→ **Task objective**: Reproduce each line of the entries below verbatim, omitting the pictures.

..........

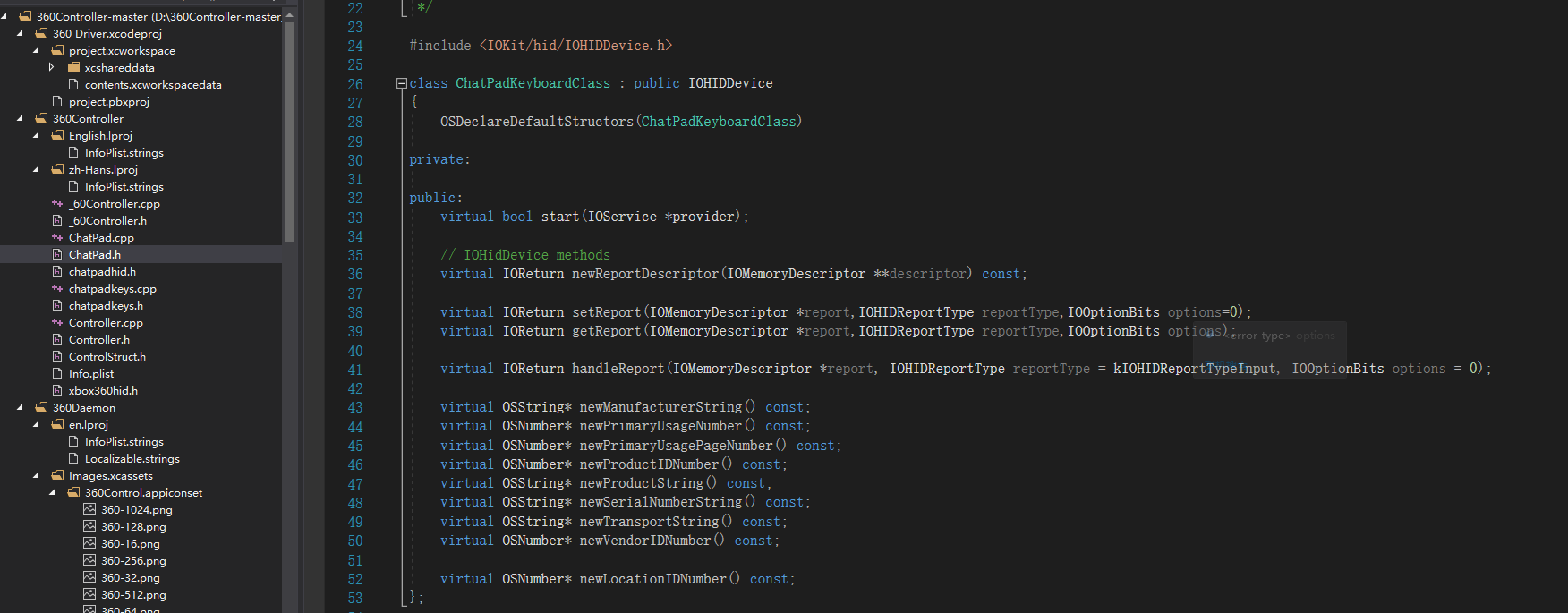1568x613 pixels.
Task: Click the document icon beside Info.plist
Action: [x=57, y=374]
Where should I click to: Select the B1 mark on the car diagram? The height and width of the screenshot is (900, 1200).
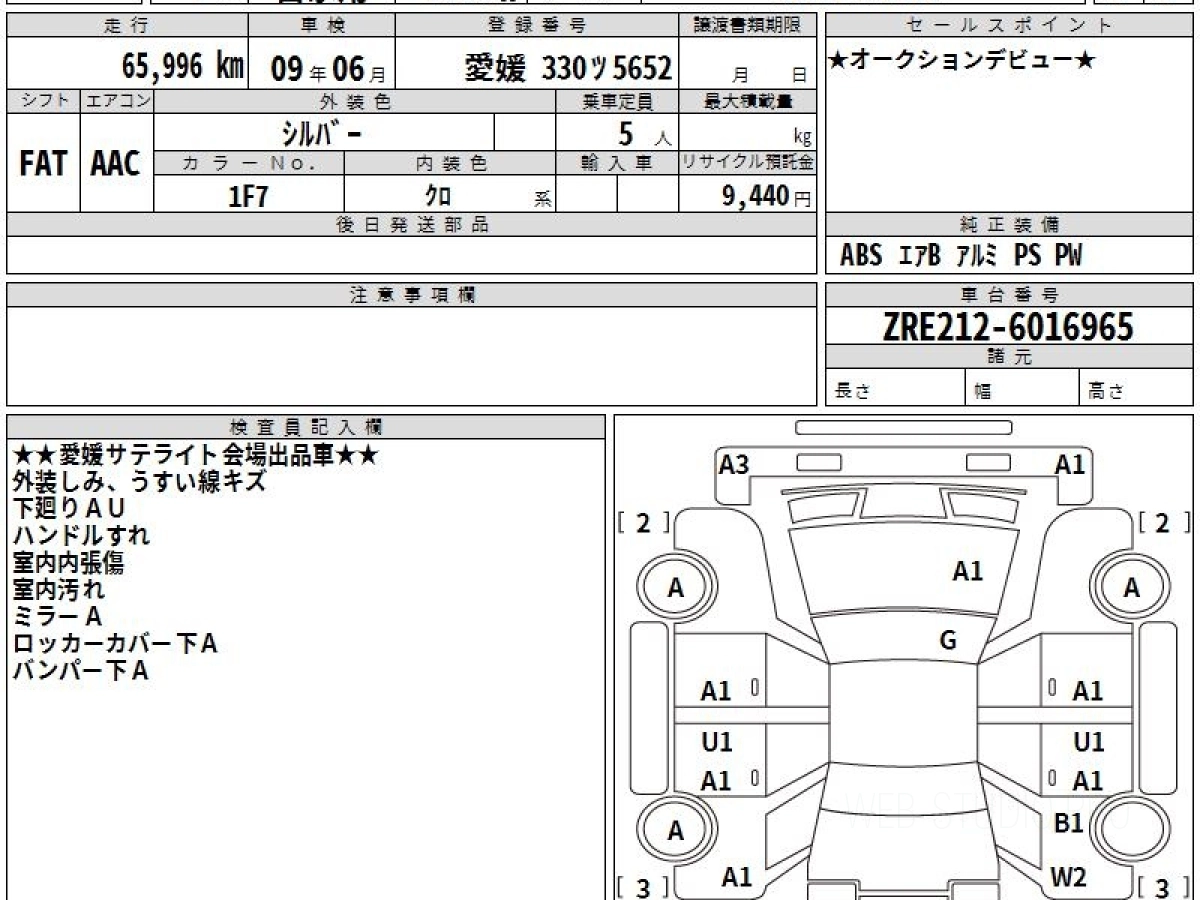tap(1069, 823)
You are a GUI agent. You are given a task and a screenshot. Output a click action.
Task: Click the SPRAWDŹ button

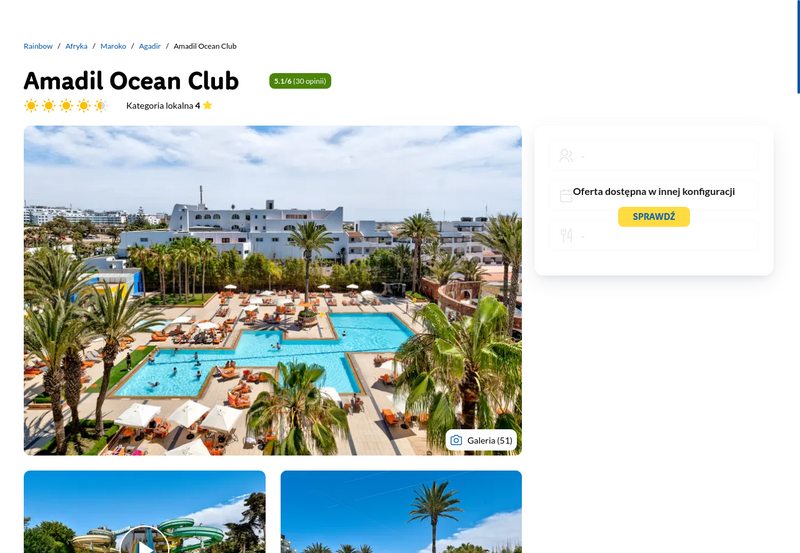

..........

→ **Answer**:
1568x613 pixels.
Task: Click the document icon beside Info.plist
Action: [x=57, y=374]
Where should I click to: Select the B1 mark on the car diagram? The height and width of the screenshot is (900, 1200).
tap(1069, 823)
You are a GUI agent. You are given a task and a screenshot. Output a click action.
Task: Click the SPRAWDŹ button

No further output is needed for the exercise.